Tuesday, February 24, 2015

Survival of the least judged!?

Aeon carries a fascinating article on #epigenetics (“Plastic People”) by Julie Guthman and Becky Mansfield. It highlights the way in which our physical and social environment can shape human bodies and minds across generations. The authors also stress the futility of “seeking biographical solutions to systemic contradictions” (as Ulrich Beck once put it), and call for a shift of focus toward related public policies. In the conclusion, they also suggest researchers and popularizers may be drawing the wrong lesson from epigenetic studies: “at the least, they argue, we ought to be more alike and ever more vigilant about our lifestyles to maintain that normality. More: we ought to strive to be even better – with biomedicine promising to eradicate some of the differences that frighten us.” And the worst case scenario? “A biomedical future in which the perfect human is engineered: thin, smart, outgoing, heterosexual, gender-conforming, lacking physical disabilities, able to sit still and work hard, and (given widespread preference for light skin) white.

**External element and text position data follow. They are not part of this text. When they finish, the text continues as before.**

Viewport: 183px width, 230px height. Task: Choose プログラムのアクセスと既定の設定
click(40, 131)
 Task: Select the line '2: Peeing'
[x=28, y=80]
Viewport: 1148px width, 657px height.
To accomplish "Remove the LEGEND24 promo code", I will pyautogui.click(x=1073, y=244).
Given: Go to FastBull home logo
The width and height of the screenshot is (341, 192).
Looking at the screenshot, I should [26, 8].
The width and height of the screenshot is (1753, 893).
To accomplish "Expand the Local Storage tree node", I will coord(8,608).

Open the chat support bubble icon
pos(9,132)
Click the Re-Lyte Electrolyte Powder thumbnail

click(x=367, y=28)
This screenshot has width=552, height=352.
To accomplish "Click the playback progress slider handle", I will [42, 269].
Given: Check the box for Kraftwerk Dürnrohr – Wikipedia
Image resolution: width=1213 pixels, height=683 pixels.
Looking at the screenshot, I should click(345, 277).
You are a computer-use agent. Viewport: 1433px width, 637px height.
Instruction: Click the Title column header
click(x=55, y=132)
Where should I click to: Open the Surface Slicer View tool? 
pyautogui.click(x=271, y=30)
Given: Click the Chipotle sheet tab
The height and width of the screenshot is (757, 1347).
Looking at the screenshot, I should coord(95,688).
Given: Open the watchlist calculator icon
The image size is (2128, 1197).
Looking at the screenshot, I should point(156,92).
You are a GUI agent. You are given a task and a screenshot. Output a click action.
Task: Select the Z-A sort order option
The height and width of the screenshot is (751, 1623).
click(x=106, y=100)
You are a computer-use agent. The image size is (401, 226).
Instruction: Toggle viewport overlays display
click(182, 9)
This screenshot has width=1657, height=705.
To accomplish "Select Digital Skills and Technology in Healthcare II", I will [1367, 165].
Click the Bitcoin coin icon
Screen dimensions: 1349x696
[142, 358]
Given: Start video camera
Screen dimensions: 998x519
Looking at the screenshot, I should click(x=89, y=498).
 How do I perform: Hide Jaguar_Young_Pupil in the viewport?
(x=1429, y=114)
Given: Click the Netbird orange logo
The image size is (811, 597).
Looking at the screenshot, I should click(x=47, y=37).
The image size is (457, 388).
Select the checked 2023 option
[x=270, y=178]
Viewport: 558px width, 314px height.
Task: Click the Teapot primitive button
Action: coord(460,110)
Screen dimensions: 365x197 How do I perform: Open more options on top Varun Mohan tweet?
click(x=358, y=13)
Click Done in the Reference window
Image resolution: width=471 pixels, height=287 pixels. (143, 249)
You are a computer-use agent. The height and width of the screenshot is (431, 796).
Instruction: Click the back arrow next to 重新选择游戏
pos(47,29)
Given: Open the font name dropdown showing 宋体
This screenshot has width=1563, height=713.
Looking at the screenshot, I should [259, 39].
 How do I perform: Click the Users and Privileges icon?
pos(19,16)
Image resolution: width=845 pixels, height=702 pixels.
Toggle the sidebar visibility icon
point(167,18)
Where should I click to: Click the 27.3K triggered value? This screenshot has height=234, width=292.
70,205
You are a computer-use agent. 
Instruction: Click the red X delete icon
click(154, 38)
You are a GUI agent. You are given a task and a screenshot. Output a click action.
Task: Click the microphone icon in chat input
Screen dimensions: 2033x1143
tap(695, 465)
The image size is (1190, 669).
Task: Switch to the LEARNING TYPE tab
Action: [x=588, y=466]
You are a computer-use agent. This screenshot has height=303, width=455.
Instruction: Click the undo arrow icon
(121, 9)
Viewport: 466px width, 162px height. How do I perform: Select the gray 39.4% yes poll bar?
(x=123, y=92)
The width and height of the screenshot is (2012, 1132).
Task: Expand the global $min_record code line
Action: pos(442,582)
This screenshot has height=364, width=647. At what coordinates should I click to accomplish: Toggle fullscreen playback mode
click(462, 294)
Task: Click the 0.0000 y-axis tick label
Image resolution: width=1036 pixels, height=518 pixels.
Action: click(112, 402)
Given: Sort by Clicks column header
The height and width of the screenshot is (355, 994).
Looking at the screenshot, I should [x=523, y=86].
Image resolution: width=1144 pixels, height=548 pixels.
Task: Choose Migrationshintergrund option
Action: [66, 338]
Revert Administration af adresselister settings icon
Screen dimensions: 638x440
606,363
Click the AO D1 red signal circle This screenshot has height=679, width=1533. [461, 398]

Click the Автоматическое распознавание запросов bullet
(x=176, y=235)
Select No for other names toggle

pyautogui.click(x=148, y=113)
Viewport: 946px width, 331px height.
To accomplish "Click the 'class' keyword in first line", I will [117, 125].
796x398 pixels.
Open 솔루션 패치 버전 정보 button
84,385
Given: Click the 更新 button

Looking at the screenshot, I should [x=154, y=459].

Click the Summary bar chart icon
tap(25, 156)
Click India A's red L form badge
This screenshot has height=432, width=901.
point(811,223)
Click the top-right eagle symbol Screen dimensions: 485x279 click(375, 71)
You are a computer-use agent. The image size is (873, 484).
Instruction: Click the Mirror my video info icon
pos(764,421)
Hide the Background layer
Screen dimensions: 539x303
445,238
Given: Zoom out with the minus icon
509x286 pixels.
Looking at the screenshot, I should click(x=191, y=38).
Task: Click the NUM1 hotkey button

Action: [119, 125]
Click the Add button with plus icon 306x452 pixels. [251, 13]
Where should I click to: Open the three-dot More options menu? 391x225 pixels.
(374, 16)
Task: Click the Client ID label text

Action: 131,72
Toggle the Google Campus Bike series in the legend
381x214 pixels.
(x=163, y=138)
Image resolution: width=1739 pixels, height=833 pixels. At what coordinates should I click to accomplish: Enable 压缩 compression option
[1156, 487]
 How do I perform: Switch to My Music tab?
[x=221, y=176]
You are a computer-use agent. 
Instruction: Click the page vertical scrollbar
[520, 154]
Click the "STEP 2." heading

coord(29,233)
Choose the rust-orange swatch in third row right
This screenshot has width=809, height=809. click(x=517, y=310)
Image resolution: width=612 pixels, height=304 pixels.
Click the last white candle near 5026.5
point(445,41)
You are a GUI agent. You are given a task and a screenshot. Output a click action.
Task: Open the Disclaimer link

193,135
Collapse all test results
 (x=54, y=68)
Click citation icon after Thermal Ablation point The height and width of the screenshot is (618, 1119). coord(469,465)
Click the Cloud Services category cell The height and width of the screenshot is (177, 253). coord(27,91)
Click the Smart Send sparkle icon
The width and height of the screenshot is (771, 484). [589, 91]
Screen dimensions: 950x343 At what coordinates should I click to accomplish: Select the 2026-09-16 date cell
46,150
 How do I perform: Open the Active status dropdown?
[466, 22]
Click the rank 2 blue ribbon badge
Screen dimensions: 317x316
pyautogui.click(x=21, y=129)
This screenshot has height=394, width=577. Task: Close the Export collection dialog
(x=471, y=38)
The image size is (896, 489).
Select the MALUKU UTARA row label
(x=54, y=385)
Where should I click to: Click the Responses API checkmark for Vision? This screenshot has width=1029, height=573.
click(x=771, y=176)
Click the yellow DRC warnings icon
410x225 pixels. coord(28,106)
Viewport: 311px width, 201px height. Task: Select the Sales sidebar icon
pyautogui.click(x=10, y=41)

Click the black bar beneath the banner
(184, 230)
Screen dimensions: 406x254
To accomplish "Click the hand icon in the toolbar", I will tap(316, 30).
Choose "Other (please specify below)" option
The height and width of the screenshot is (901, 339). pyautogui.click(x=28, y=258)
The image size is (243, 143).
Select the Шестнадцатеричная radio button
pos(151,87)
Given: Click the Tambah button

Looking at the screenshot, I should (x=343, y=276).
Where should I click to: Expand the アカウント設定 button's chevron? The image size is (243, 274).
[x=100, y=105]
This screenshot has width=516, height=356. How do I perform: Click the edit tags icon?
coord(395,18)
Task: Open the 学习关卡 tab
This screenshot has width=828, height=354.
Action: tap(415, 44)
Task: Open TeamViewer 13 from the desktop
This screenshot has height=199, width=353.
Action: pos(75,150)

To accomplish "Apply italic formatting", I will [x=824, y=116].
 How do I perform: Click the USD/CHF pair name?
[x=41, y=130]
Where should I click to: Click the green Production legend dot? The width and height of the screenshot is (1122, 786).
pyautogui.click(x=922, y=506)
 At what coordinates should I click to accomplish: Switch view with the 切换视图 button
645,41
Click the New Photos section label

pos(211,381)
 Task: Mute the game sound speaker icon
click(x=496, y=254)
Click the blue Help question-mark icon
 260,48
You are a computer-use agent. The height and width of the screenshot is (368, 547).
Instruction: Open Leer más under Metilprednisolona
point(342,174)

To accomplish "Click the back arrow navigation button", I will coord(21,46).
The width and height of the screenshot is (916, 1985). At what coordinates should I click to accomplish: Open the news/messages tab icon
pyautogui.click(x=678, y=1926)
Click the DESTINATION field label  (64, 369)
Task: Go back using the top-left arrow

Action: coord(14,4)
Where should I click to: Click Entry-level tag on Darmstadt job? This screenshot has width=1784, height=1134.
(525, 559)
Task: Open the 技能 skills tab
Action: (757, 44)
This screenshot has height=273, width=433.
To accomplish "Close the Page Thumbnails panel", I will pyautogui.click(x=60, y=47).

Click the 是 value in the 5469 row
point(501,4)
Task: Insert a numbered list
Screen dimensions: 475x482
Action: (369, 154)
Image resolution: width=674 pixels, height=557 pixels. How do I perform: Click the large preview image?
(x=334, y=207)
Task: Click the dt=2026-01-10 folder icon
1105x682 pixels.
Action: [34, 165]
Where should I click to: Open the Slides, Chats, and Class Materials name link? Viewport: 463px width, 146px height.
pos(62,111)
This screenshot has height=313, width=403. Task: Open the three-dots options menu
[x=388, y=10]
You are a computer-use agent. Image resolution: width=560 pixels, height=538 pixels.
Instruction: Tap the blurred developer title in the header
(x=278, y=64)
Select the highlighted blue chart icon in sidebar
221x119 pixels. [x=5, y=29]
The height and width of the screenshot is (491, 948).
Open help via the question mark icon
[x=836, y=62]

Such concerns about inclusiveness and toleration are, of course, legitimate and to be welcome. Still, a mischievous thought won’t go away. Isn’t there such a thing as neurosomatic fitness, even flexibly defined? A condition which would allow us not to score high on intelligence tests, win beauty contests, or triumph in athletic competitions – but rather to function well socially and avoid increasingly common, often debilitating ailments? And if some biological changes under environmental influences are obviously detrimental (like the well established drop in IQ as a result of exposure to lead, and Guthman and Mansfeld themselves point to other potentially troubling examples), can “we” be equally accepting of all neurosomatic modifications? If so, what is the point of advocating any public policies to tweak environmental influences (and thus limit biological diversity) in humans? If some modifications are ostensibly unhealthy, though, we are back in the Foucauldian thicket – related to the “contestable” normalization of some qualities, the stigmatization of those deemed deficient or abnormal, etc.


So there are no easy answers – unless, perhaps, some sort of neurophysiological aptitude allows “us” to make the right judgments. This is what the Indian yogi once hoped to achieve through sustained neurosomatuic self-cultivation. Or, as Juvenal once put it, “you should pray for a healthy mind in a healthy body” – both contributing to “virtue.” Which raises another vexing question: how about for some – adequate – personal responsibility, self-cultivation, and care for the young, even if the exclusive focus on personal choices and self-management is misguided – perhaps reflecting an individualistic bias and providing a smoke screen for the creeping privatization and deregulation of the social commons?